_TASK STATEMENT_. Would you retype, word for word, only the lines from the one holding "Task: Click the product number SWB54M07B-T11" through the final line of the entries below, without the pictures?

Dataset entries
# # #

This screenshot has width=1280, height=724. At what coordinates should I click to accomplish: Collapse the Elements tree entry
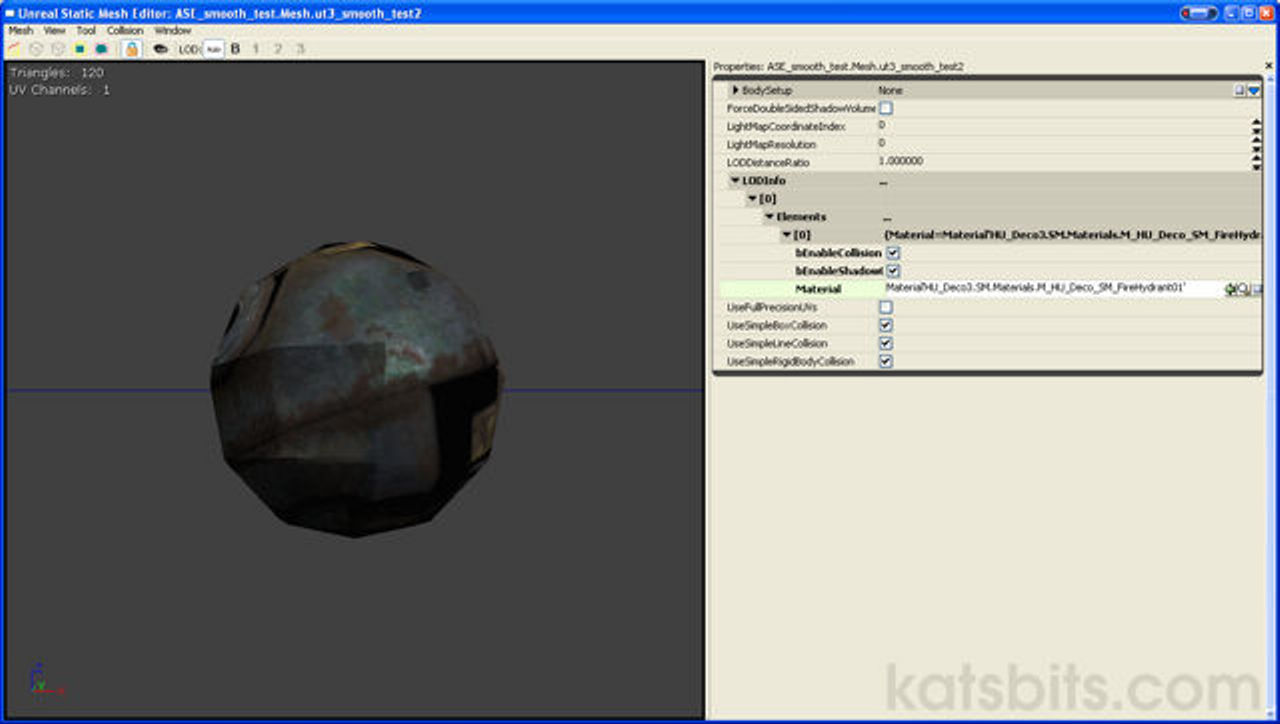coord(768,217)
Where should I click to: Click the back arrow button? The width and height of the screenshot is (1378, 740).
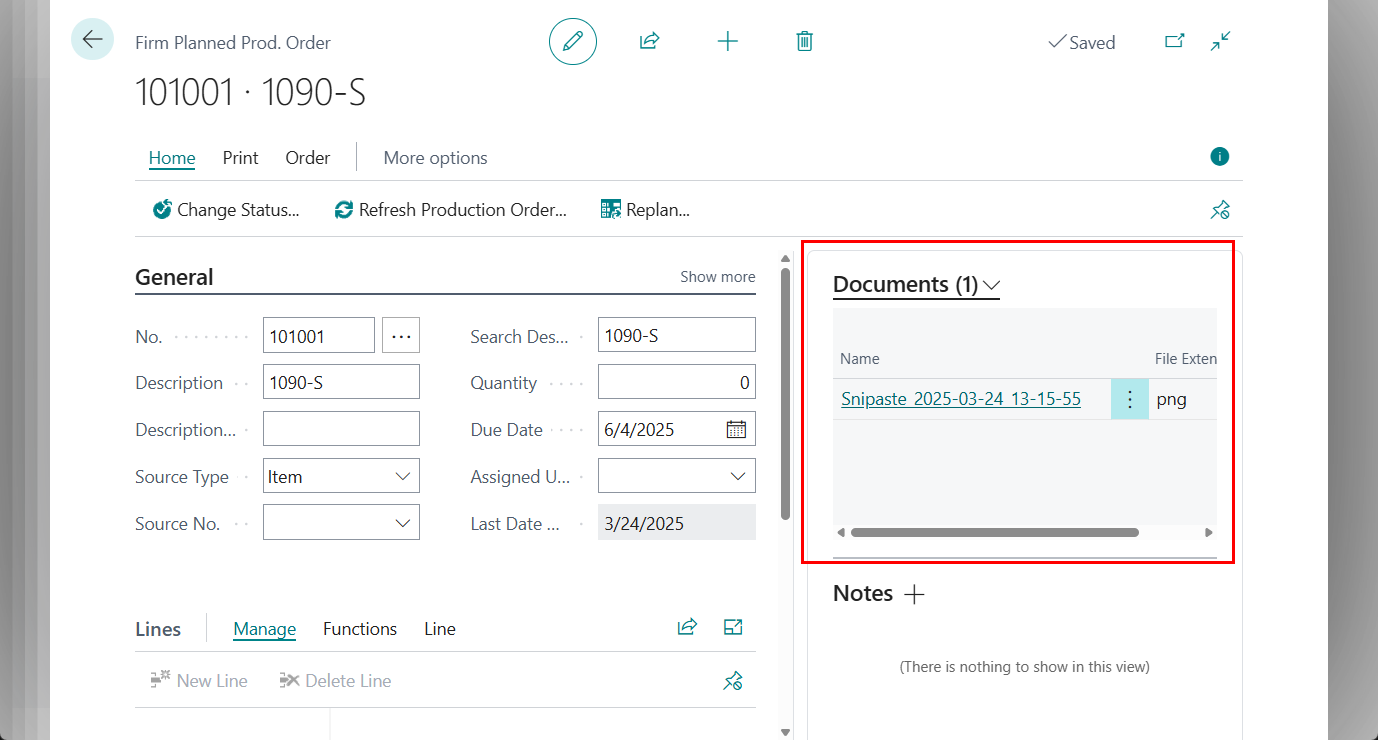92,40
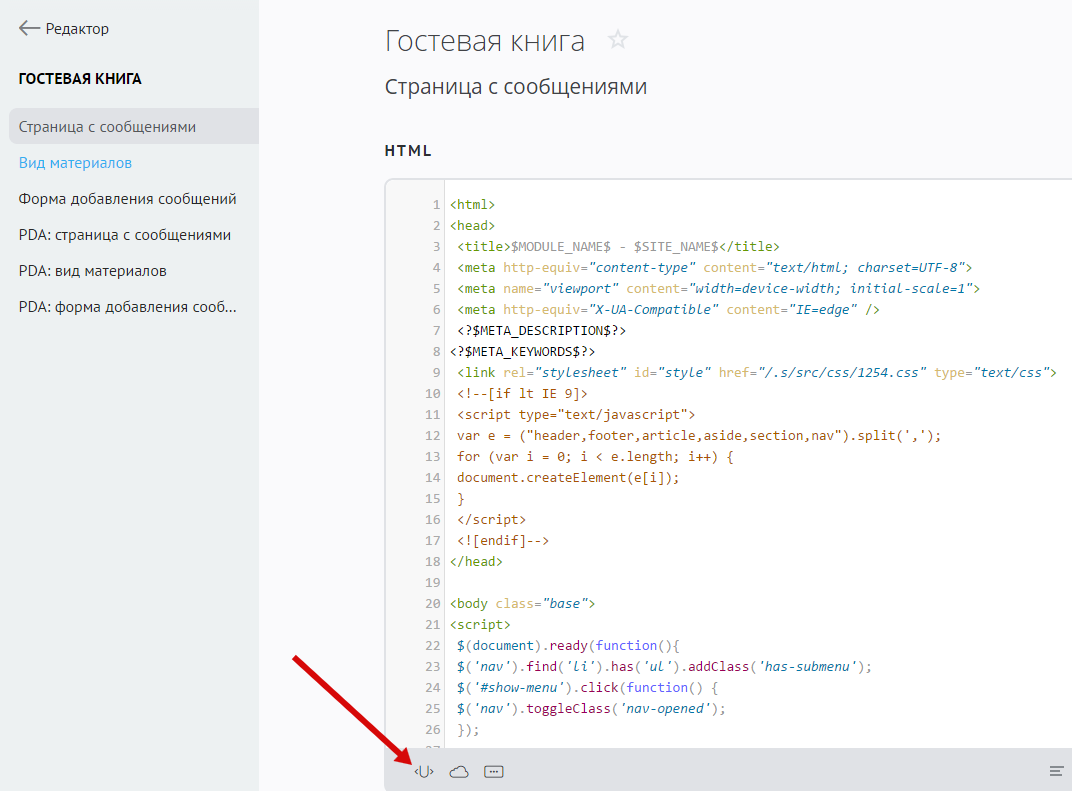The width and height of the screenshot is (1072, 791).
Task: Click the ellipsis box icon in toolbar
Action: (493, 772)
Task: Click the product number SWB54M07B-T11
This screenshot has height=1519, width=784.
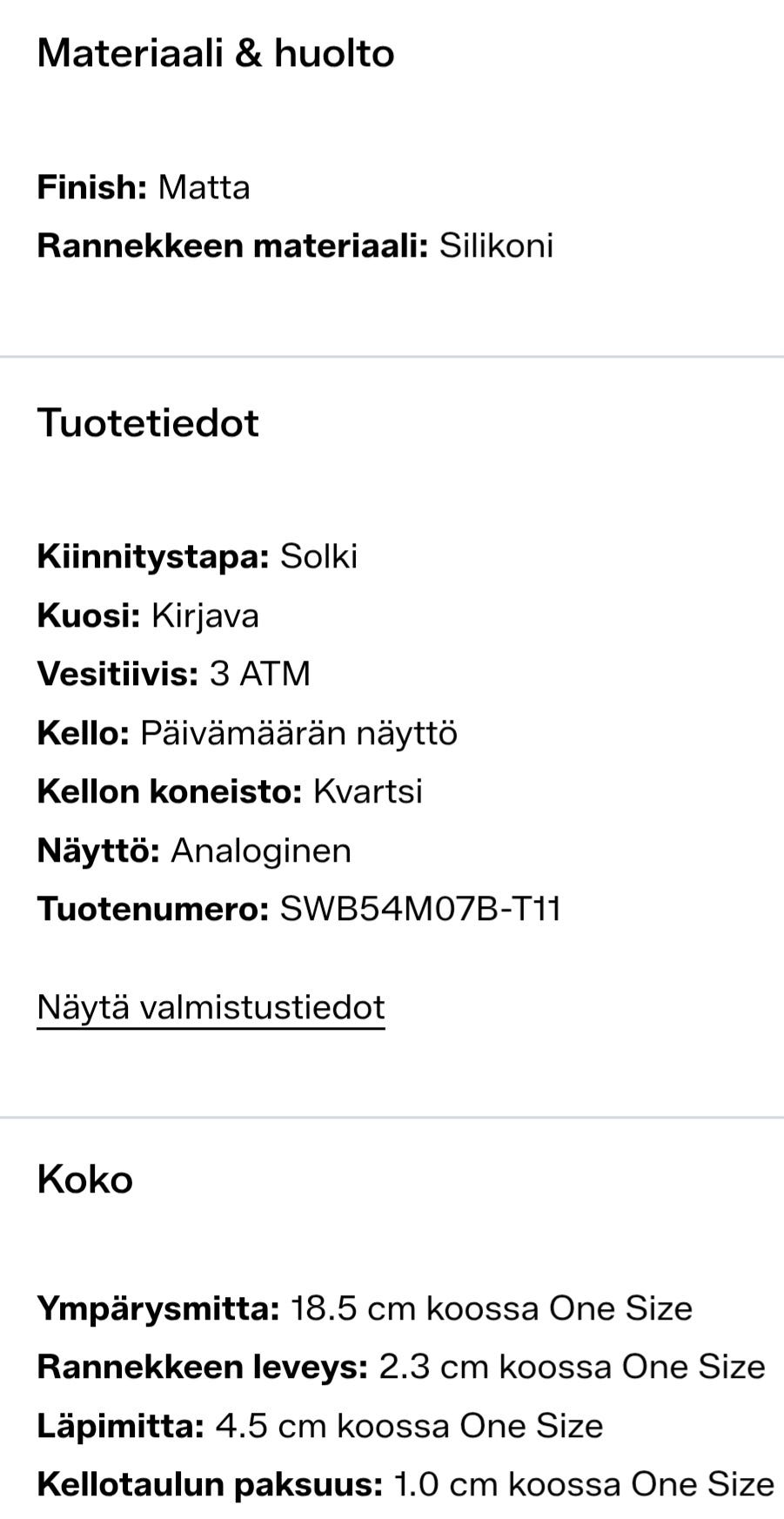Action: tap(419, 909)
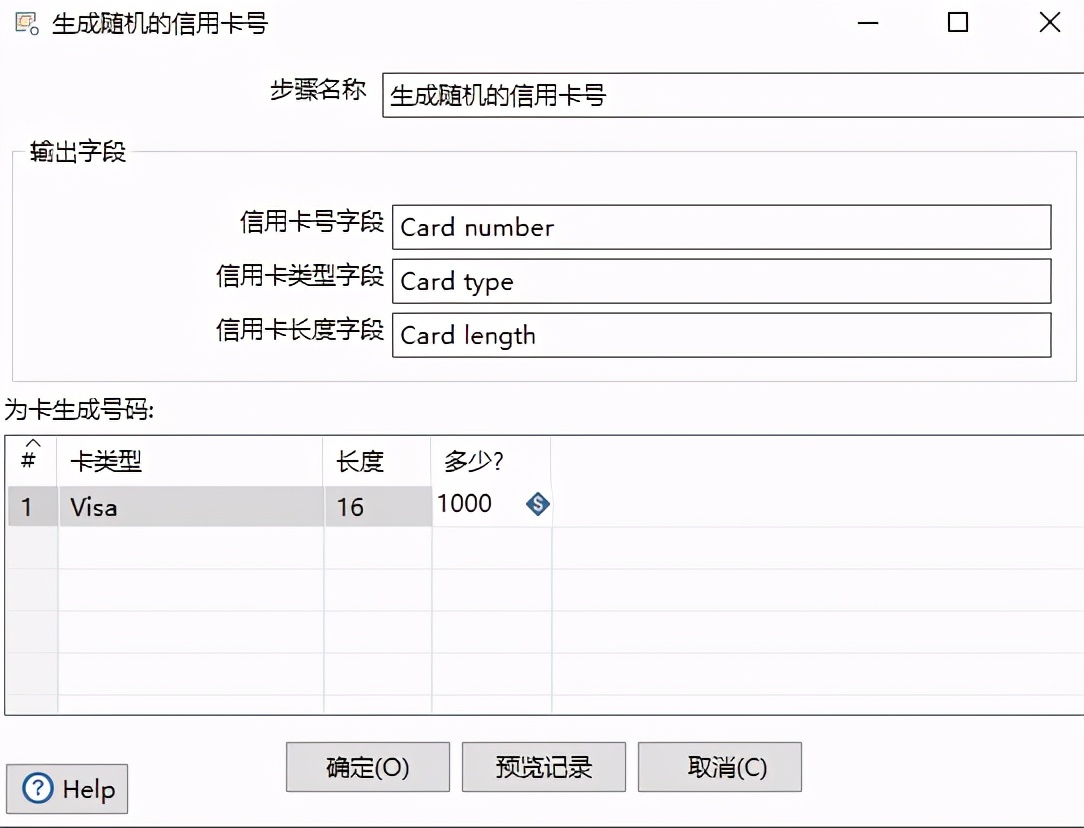The height and width of the screenshot is (828, 1084).
Task: Click 预览记录 to preview records
Action: pos(543,766)
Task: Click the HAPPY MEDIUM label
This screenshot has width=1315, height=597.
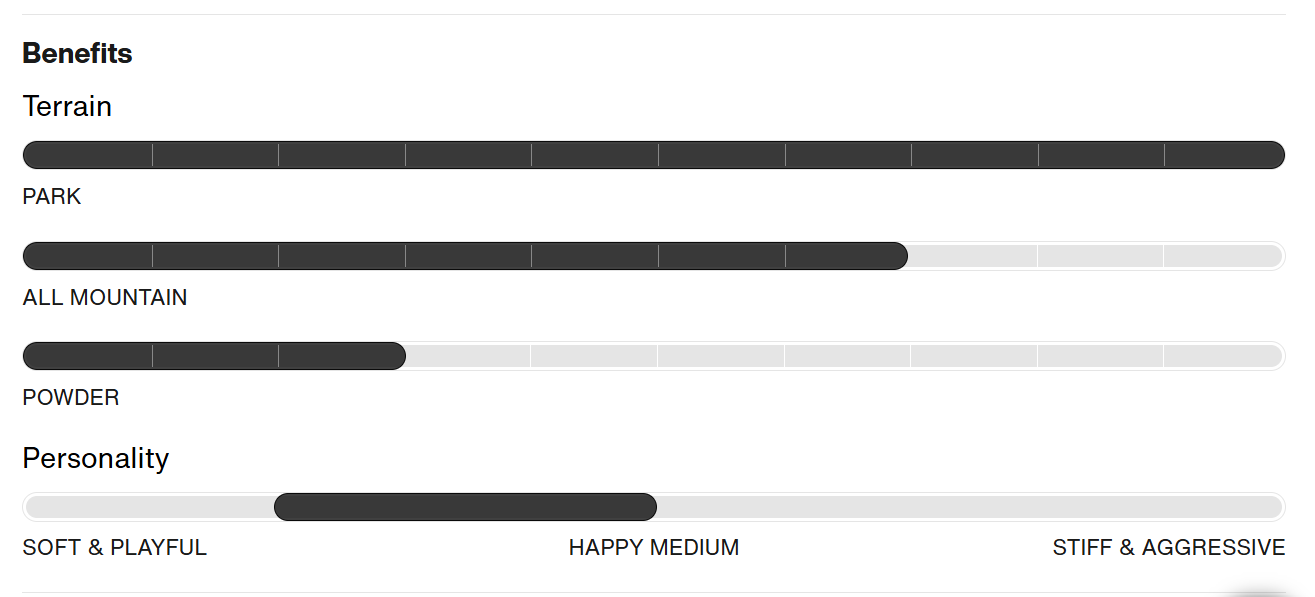Action: [654, 548]
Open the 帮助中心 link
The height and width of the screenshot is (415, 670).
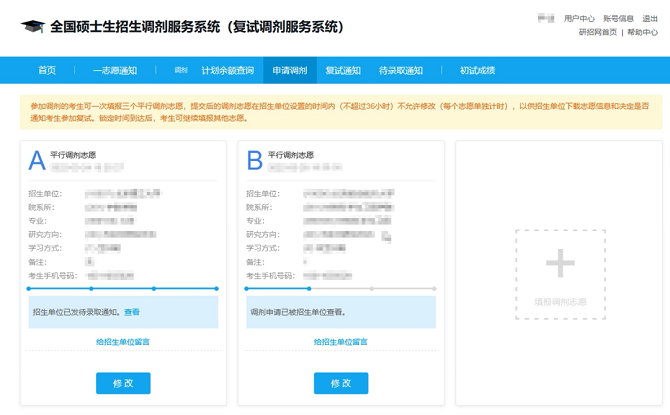643,33
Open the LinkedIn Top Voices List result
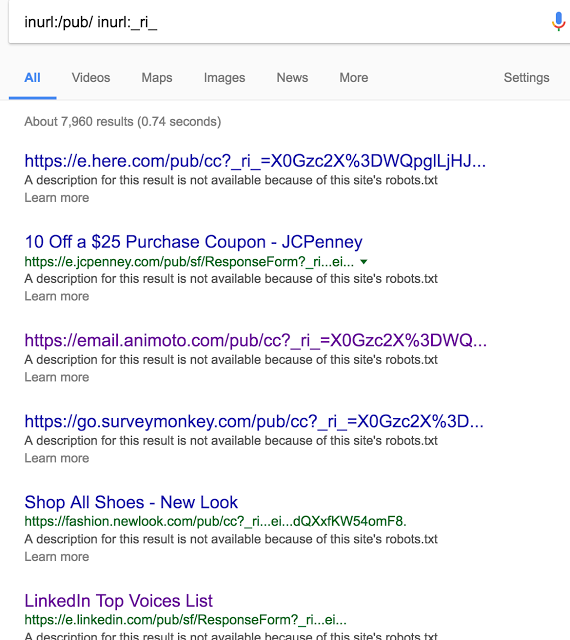This screenshot has width=570, height=640. click(118, 601)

# # #

_FINISHED TASK_.
Task: Click the product number SWB54M07B-T11
This screenshot has height=1519, width=784.
Action: tap(419, 909)
The height and width of the screenshot is (828, 1084).
Task: Click 预览记录 to preview records
Action: pos(543,766)
Task: Click the HAPPY MEDIUM label
This screenshot has width=1315, height=597.
Action: [654, 548]
Open the 帮助中心 link
The height and width of the screenshot is (415, 670).
643,33
Open the LinkedIn Top Voices List result
This screenshot has width=570, height=640. click(118, 601)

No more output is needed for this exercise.